In the above embodiment, fuel injection amount control is performed according to the roughness state, but in the present invention, EGR control, ignition timing control, or air-fuel ratio control may be performed according to the roughness state. Furthermore, instead of a vibration sensor, the roughness sensor may be a torque sensor that detects engine torque fluctuations or a rotation sensor that detects rotational fluctuations.

〔Effect of the invention〕

As described above, according to the present invention, in a cylinder number controlled engine, the roughness determination reference value during reduced-cylinder operation is corrected to a value larger than that during full-cylinder operation, and the determination result using the roughness determination reference value is Since the roughness control is performed accordingly, it is possible to prevent over-control of roughness control during cylinder reduction operation, and it is possible to efficiently suppress roughness during both full cylinder operation and cylinder reduction operation.

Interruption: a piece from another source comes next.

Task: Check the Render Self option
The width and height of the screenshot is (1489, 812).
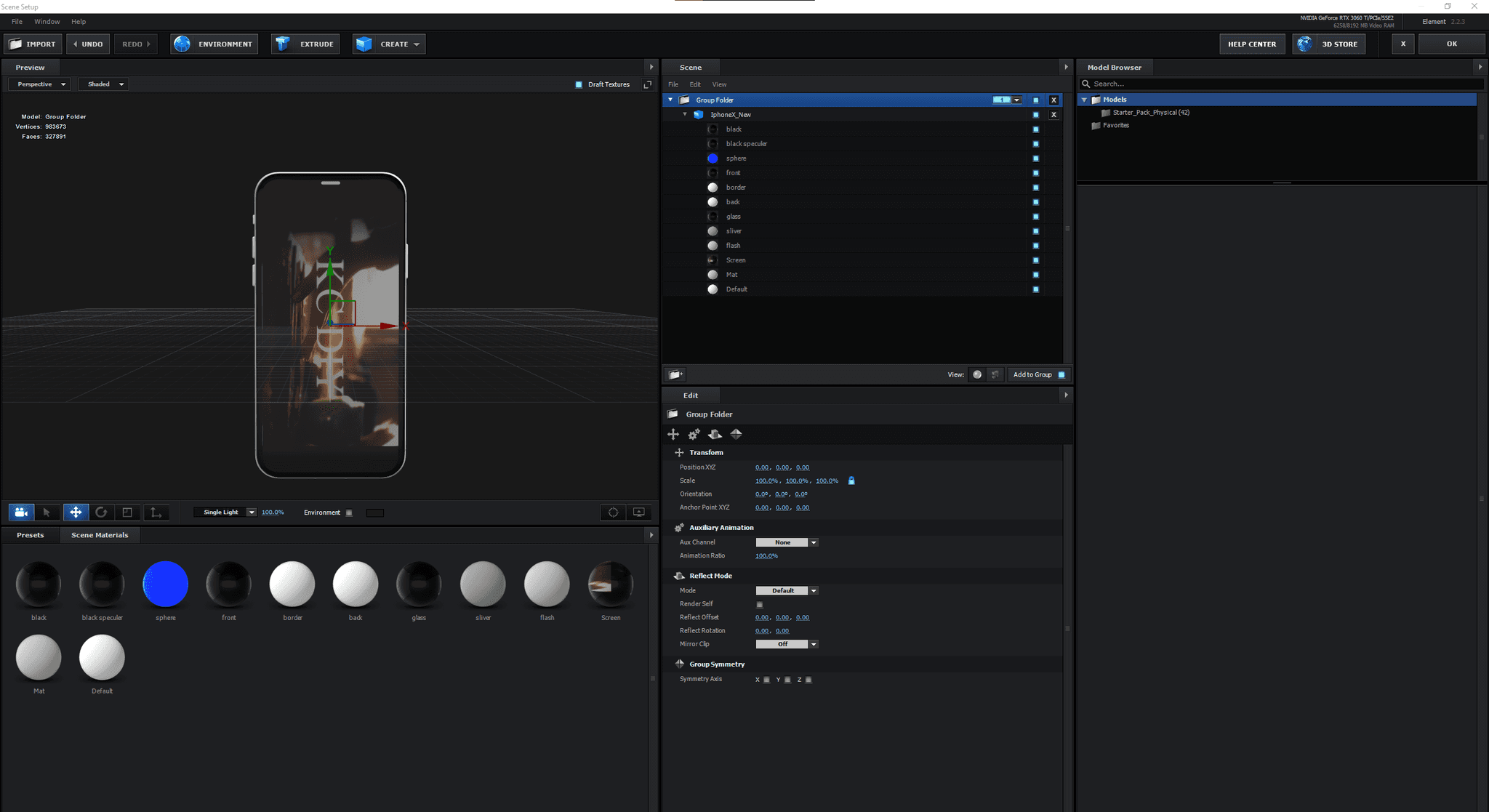Action: pyautogui.click(x=760, y=605)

[Brief explanation of the drawing]

Figure 1 is a functional block diagram showing the configuration of the present invention, Figure 2 is a functional block diagram showing the configuration of the present invention.
The figure is a schematic configuration diagram of an engine control device according to a first embodiment of the present invention, and FIG.
A diagram showing a flowchart of arithmetic processing of the CPU 36,
FIG. 4 and FIG. 5 are diagrams showing flowcharts of the arithmetic processing of the CPU 36 in the second and third embodiments of the present invention, respectively. 38... Operating state detection means, 39... Cylinder number control means, 40... Roughness sensor, 41... Roughness control means, 42... Various combustion length control devices,
43... Reference value correction means, 7... Fuel supply stop device, 11... Fuel injection device, 26... Throttle opening sensor, 28... Water temperature sensor, 33... Vibration sensor, 36... CPU.

Claims (1)

[Claims] 1: an operating state detection means for detecting the operating state of the engine; a cylinder number control means that receives the output of the detection means and causes fuel supply to some cylinders to be stopped in a specific operating state of the engine to perform cylinder reduction operation; Various combustion state control devices that control the combustion state of the engine,
a roughness sensor that detects the roughness state of the engine; a roughness control means that compares the output of the roughness sensor with a roughness determination reference value and controls the various combustion state control devices to suppress roughness when roughness occurs; 1. A control device for an engine, comprising: reference value correcting means for correcting the roughness determination reference value during reduced-cylinder operation to a value larger than the roughness determination reference value during full-cylinder operation.